Судьба чужестранца-путешественника зависит лишь от характера чиновника, в руки которого он попадает. Если этот последний не грешит излишней робостью и у него возникнет желание придраться, чужестранцу никогда не доказать своей правоты. И эта-то страна желает прослыть цивилизованной на западный манер!.. Верховный владыка имперских тюремщиков осматривал судно не спеша; он вершил свой суд медленно, бесконечно медленно; необходимость поддерживать беседу отвлекала этого слащавого цербера — слащавого не только в переносном, но и в прямом смысле слова, ибо он источал приторный запах мускуса — от выполнения его непосредственных обязанностей. Наконец мы избавились от таможенных церемоний и полицейских любезностей, от военных приветствий и созерцания беспредельной, немыслимой нищеты, воплощением которой являются гребцы, перевозящие господ чиновников. Поскольку я ничем не мог помочь этим несчастным, вид их сделался мне отвратителен, и всякий раз, когда они привозили на наш корабль посланцев таможни и морской полиции, самой суровой из всех, я отводил глаза. Эти матросы в рубище, эти немытые каторжники, в чью обязанность входит доставлять кронштадтских чиновников и офицеров на борт иностранных судов, позорят страну. Глядя на их лица и размышляя о том, что эти обездоленные существа считают жизнью, я задавался вопросом, за какие грехи Господь обрек шестьдесят миллионов смертных на вечное пребывание в России.

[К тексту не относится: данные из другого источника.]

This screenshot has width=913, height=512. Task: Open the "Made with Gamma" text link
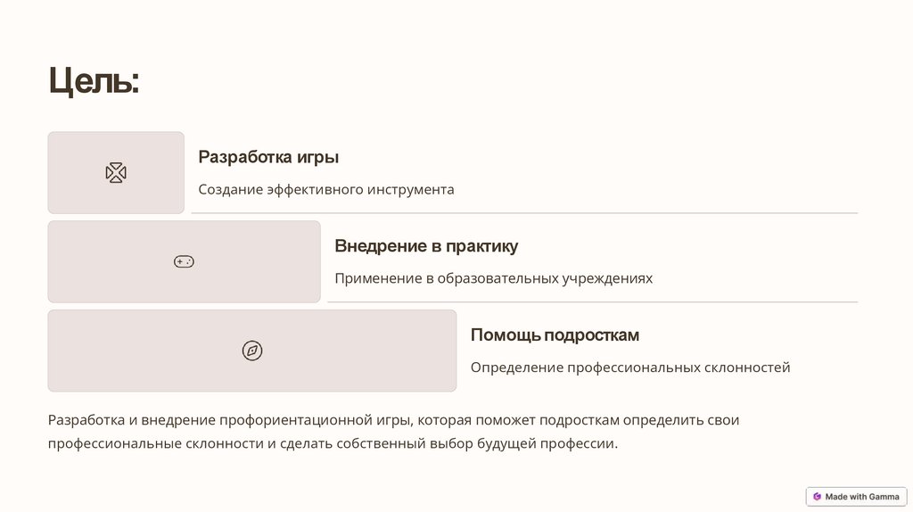point(862,497)
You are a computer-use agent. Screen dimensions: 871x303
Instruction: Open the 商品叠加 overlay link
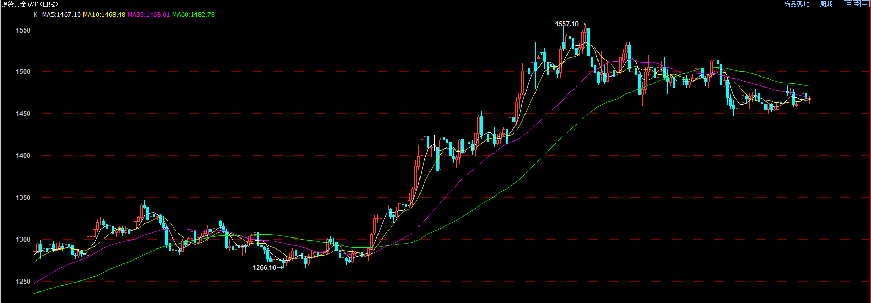[x=796, y=4]
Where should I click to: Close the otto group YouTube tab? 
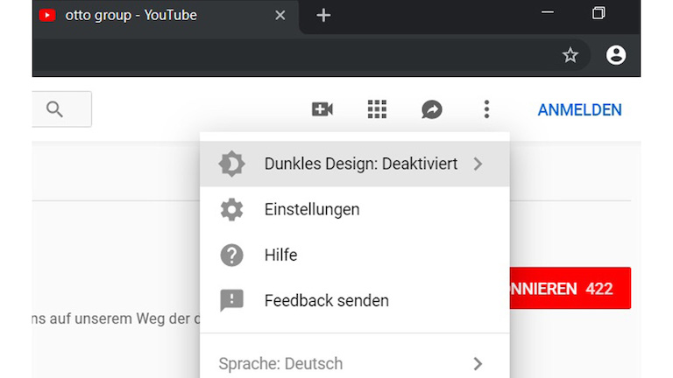tap(280, 15)
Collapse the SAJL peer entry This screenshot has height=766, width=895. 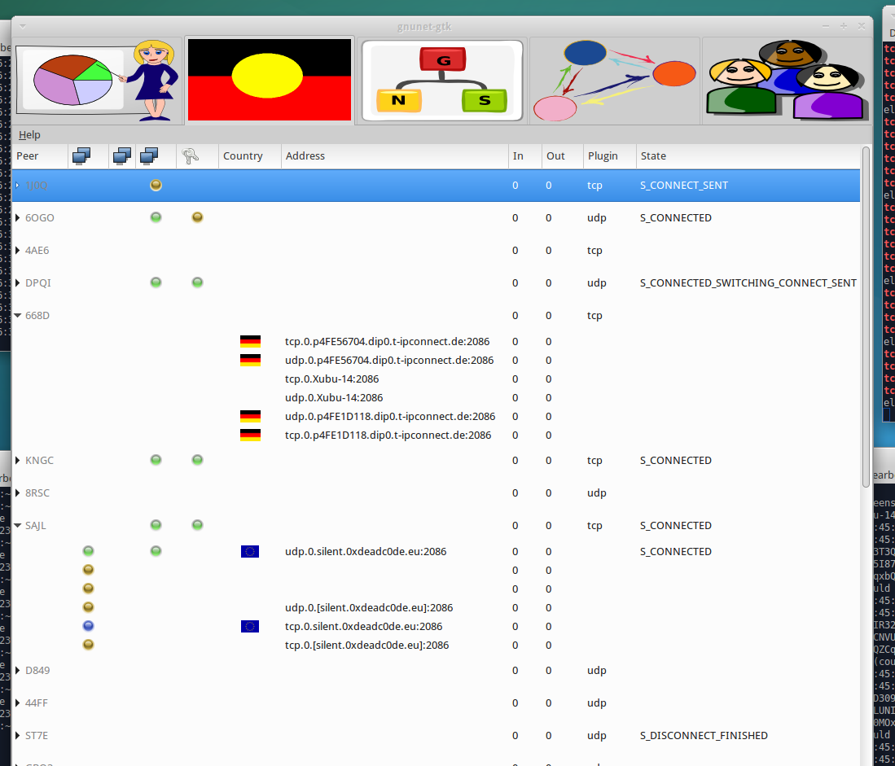(18, 526)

// ппц, я думал, это совковые привычки, а оказывается ещё в 1839 году всё так же было.
Спутники мои с гордостью поведали мне о недавних успехах русского флота. Я восхищаюсь этим чудом, хотя и не придаю ему такого значения, как они. Оно — плод дела, а вернее, безделья императора Николая. Сей монарх забавы ради воплощает в жизнь заветную мечту Петра I, но, как бы могуществен ни был человек, рано или поздно ему придется признать, что природа сильнее любого смертного. Покуда Россия не выйдет из пределов, положенных ей природой, русский флот останется игрушкой императоров — и не более!..

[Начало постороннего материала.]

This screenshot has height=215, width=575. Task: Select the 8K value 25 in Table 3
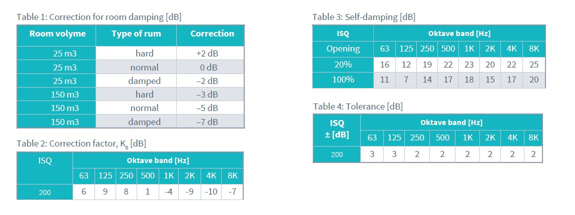tap(534, 65)
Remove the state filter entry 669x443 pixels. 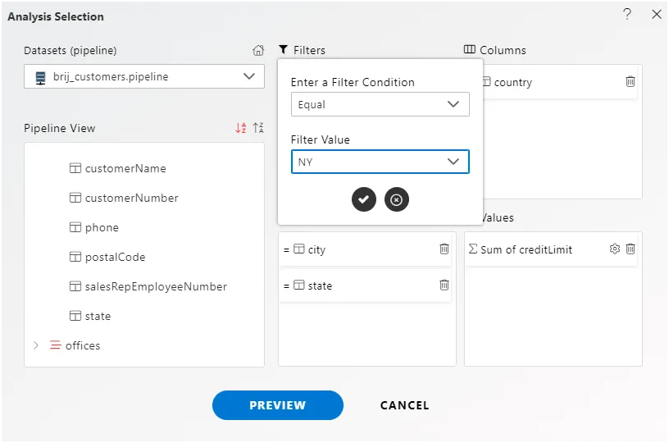pos(444,285)
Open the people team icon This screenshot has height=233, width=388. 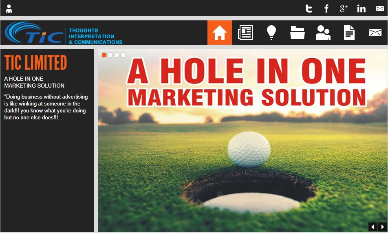pos(323,33)
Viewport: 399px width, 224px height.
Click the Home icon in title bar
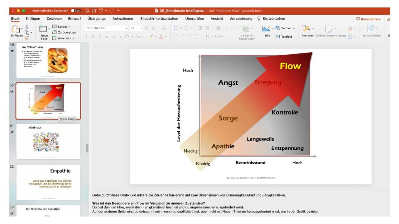click(x=87, y=11)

Мне объяснили, что во время морских учений самые юные моряки плавают вблизи кронштадтских берегов, самые же опытные осмеливаются доходить до Риги, а иной раз даже до Копенгагена. Да что там говорить! два русских корабля, — управляемые, вне всякого сомнения, иностранцами, — уже совершили или готовятся совершить кругосветное путешествие! Несмотря на подобострастную гордость, с которой русские расхваливали мне чудеса, творимые волею их монарха, пожелавшего иметь собственный флот и обзаведшегося таковым, мне очень скоро наскучили их похвальбы: ведь я уже знал, что все представшие нашим взорам корабли — учебные. Мне показалось, что я попал в школу, и вид залива, превращенного в класс, внушил мне неизъяснимую печаль.
Перемещения кораблей, не вызванные никакой необходимостью, не преследующие ни военных, ни коммерческих целей, показались мне обычным парадом. Меж тем одному Господу — да еще русским — известно, велико ли удовольствие присутствовать на параде!.. В России любовь к смотрам не знает границ: должно же было случиться так, что при въезде в пределы этой империи мне пришлось присутствовать при морском смотре?! Это вовсе не смешно: ребячество в таких размерах кажется мне ужасным; это чудовищная вещь, возможная лишь при тирании и являющаяся, пожалуй, одним из отвратительнейших ее проявлений!.. Во всех странах, кроме тех, где царит абсолютный деспотизм, люди совершают великие усилия, дабы достичь великой цели: лишь народы, слепо повинующиеся самодержцу, идут по его приказу на огромные жертвы ради ничтожных результатов.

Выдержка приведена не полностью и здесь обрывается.